From df86e8d6d4b14518d6cc79948845afe495649101 Mon Sep 17 00:00:00 2001
From: Ettore Di Giacinto <mudler@localai.io>
Date: Sat, 6 Jun 2026 22:43:47 +0000
Subject: [PATCH] ci(turboquant): drop the ROCm/hipblas build flavor

The TheTom/llama-cpp-turboquant fork is not ROCm-clean at the current pin:
beyond the CUDA-API gaps already patched (3D-peer copy, cudaEventCreate),
its llama.cpp base fails to compile the flash-attention MMA f16 kernels for
head-dim 640 under HIP (cols_per_warp evaluates to 0 -> division-by-zero /
non-constant static asserts in fattn-mma-f16.cuh). That is a deep
ggml-on-ROCm kernel issue, not something a small fork patch can paper over.

Drop -gpu-rocm-hipblas-turboquant from the build matrix so turboquant still
ships for cpu / cublas / vulkan / sycl. Re-add it once the fork's HIP path
compiles (or upstream ggml fixes the large-head-dim MMA kernels for ROCm).
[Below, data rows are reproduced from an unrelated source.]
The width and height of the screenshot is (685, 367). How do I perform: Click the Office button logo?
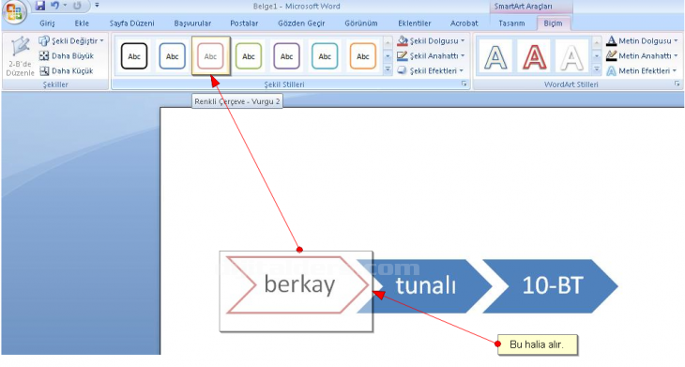[14, 12]
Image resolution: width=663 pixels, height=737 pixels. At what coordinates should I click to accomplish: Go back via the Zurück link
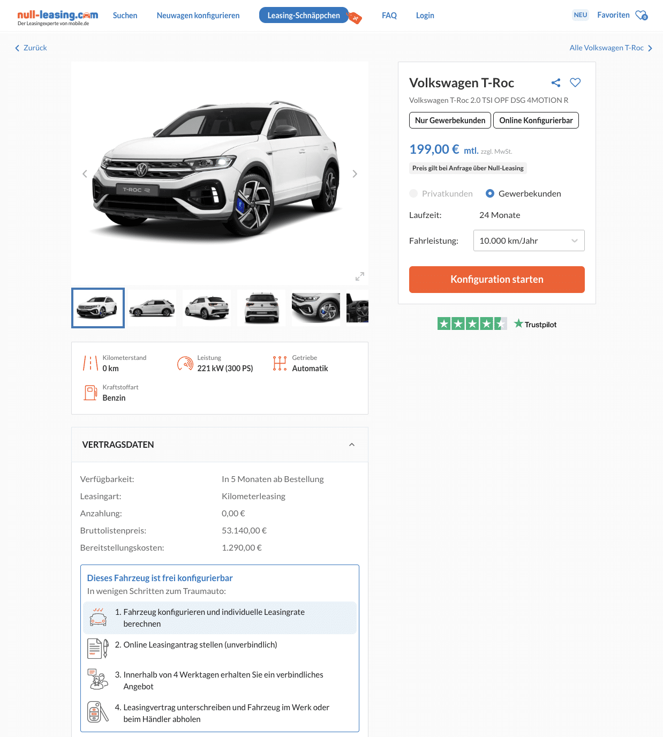click(31, 48)
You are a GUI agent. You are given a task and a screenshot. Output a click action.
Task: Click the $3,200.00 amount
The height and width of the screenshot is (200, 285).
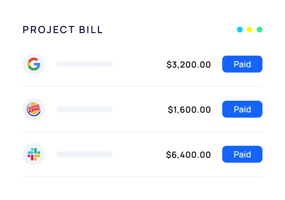189,65
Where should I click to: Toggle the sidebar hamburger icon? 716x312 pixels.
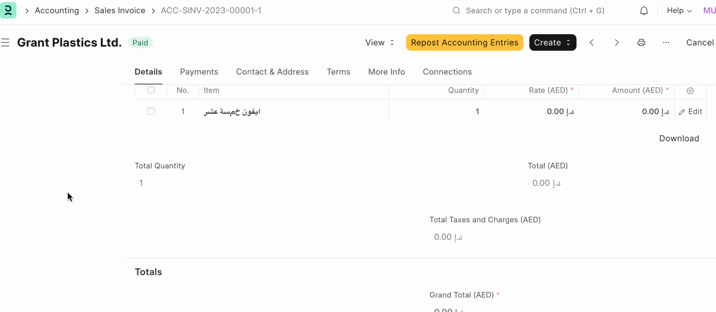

Signed-off-by: Ettore Di Giacinto <mudler@localai.io>
Assisted-by: Claude:claude-opus-4-8 [Claude Code]
---
 .github/backend-matrix.yml | 14 --------------
 1 file changed, 14 deletions(-)

diff --git a/.github/backend-matrix.yml b/.github/backend-matrix.yml
index 9d7e36259..464ffc36c 100644
--- a/.github/backend-matrix.yml
+++ b/.github/backend-matrix.yml
@@ -1766,20 +1766,6 @@ include:
     dockerfile: "./backend/Dockerfile.llama-cpp"
     context: "./"
     ubuntu-version: '2404'
-  - build-type: 'hipblas'
-    cuda-major-version: ""
-    cuda-minor-version: ""
-    platforms: 'linux/amd64'
-    tag-latest: 'auto'
-    tag-suffix: '-gpu-rocm-hipblas-turboquant'
-    builder-base-image: 'quay.io/go-skynet/ci-cache:base-grpc-rocm-amd64'
-    runs-on: 'ubuntu-latest'
-    base-image: "rocm/dev-ubuntu-24.04:7.2.1"
-    skip-drivers: 'false'
-    backend: "turboquant"
-    dockerfile: "./backend/Dockerfile.turboquant"
-    context: "./"
-    ubuntu-version: '2404'
   - build-type: 'hipblas'
     cuda-major-version: ""
     cuda-minor-version: ""